### Work required
Tally the lines in the data below where the word "computer" appears, and give the tally alone.
=====
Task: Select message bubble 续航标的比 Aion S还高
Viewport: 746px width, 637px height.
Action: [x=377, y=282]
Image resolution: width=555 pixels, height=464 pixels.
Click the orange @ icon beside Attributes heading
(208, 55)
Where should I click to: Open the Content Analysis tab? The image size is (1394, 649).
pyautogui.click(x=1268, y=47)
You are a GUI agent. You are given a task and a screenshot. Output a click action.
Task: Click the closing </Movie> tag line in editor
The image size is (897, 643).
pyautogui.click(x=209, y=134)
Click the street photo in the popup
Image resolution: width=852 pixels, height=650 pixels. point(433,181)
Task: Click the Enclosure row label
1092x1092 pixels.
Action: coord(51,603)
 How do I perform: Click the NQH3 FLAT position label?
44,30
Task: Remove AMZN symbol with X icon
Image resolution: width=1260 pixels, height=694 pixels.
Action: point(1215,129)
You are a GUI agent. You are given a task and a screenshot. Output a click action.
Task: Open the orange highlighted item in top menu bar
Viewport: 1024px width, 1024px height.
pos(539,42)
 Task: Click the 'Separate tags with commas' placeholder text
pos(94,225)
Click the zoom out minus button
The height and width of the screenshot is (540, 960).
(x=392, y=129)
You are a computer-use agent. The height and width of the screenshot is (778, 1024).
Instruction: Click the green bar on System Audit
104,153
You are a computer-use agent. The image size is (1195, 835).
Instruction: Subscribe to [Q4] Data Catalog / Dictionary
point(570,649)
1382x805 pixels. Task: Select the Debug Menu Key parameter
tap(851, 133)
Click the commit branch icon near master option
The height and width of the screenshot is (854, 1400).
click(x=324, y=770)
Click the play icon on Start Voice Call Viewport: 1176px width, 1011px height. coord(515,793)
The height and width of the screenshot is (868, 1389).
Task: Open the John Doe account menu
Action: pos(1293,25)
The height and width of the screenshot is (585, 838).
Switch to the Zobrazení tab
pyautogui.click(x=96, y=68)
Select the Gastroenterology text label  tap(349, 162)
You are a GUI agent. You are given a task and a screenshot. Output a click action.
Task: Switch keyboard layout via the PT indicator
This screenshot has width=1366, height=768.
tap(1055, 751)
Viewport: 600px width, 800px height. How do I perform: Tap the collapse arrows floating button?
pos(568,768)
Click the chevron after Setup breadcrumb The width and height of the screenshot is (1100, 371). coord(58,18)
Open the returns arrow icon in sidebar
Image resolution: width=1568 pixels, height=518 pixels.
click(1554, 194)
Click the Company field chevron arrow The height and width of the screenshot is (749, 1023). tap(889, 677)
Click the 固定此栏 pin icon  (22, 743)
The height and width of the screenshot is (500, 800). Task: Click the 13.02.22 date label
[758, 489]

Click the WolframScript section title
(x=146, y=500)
=====
### Answer section
2